Eating better food for less and other tales from a no-moneymoon

Tuesday, July 27, 2010

Chard-Filled Quiche Cups

Everyone couldn't stop talking about how HOT it's been, and then the sweltering weather stopped. Just like that, yesterday was warm with a breeze, but not so hot that you couldn't walk around, wear something more than a swimsuit, or bake.

I'd recently become a big fan of Muffin Tin Mania, a clever blog devoted to creative cooking with, you guessed it, a muffin tin. But of course, many of the delicious recipes involve turning on the oven--a big no-no in our AC-free apartment. The Swiss Chard Quiche especially called to me, since our CSA drops a pile of chard in our lap each week and eggs are a favorite inexpensive protein around here. And as Matthew at Muffin Tin Mania points out, muffin-sized food is diet-friendly because it's automatic portion-control. Half the size, double the fun. Count me in.

Since it wasn't too hot to bake, I made these quiches last night but subbed in Parmesan since cooked goat cheese usually doesn't agree with my stomach. Along with a German apple wine (on sale), the last of our CSA salad and some cooked carrots with parsley, we gave ourselves a taste of fall on a cool summer night.

Chard Quiche Cups
Adapted from Muffin Tin Mania

5 eggs
1/3 cup 1 % milk
2 cups chard, washed, trimmed of larger stems and chopped
2 Tablespoons basil, cut in a chiffonade
2 Tablespoons Parmesan, grated
Olive Oil

Grease a silicon muffin pan with olive oil. The original recipe recommends silicon pans and I have to second that. These would not have neatly come out of a regular pan.

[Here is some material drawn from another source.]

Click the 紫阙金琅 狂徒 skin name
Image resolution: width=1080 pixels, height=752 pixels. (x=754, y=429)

Place the chard in a bowl of cold water and let the dirt/sediment fall to the bottom. In the meantime, cut basil in a chiffonade, whisk together eggs and milk. Dry and remove the thicker part of the chard stem, then chop into pieces about 1/2-inch squared. Mix the chard, basil and Parmesan with the egg and milk. Salt.

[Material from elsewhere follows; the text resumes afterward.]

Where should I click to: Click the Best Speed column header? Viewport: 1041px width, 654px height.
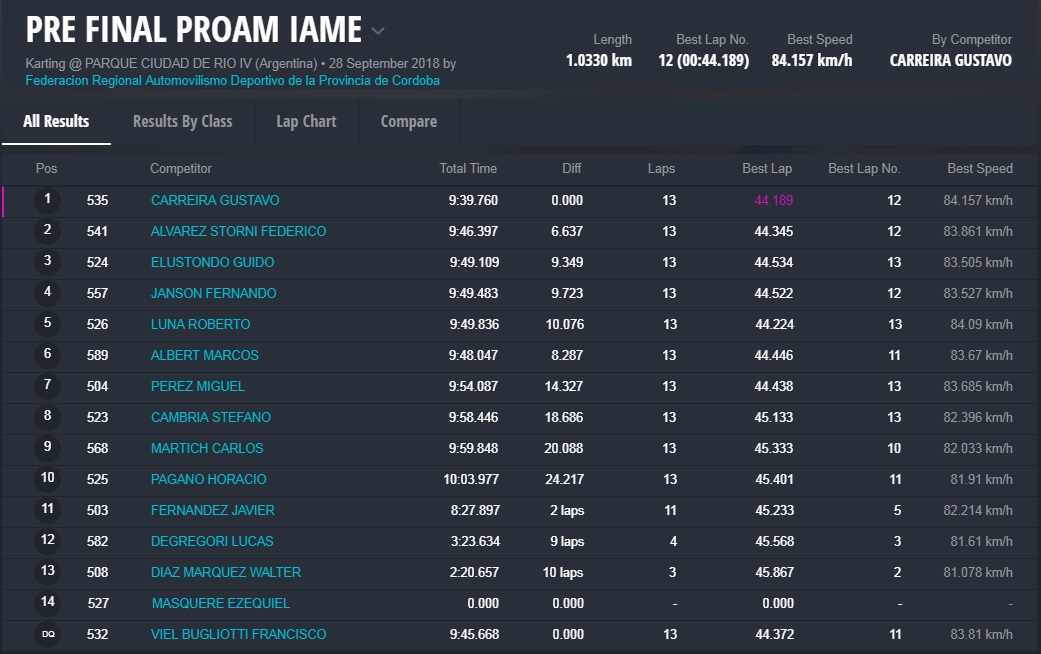point(979,168)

Distribute evenly in greased muffin pan cups. My silicon pan has 6 cups and it worked out perfectly. Bake at 350F for 25 minutes.

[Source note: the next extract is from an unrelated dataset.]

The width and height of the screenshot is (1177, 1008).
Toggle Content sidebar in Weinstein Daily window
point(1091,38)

The chard and basil offer a nice herby flavor alongside the egg in this easy, satisfying and cute main dish.

Tally:
Chard finds a new and tasty medium
Quiche that's crustless and portion-control friendly
Eggs offer protein at a low price

1 comment:

  1. Thanks for trying out my recipe and I'm glad these worked out for you. So simple, yet so satisfying.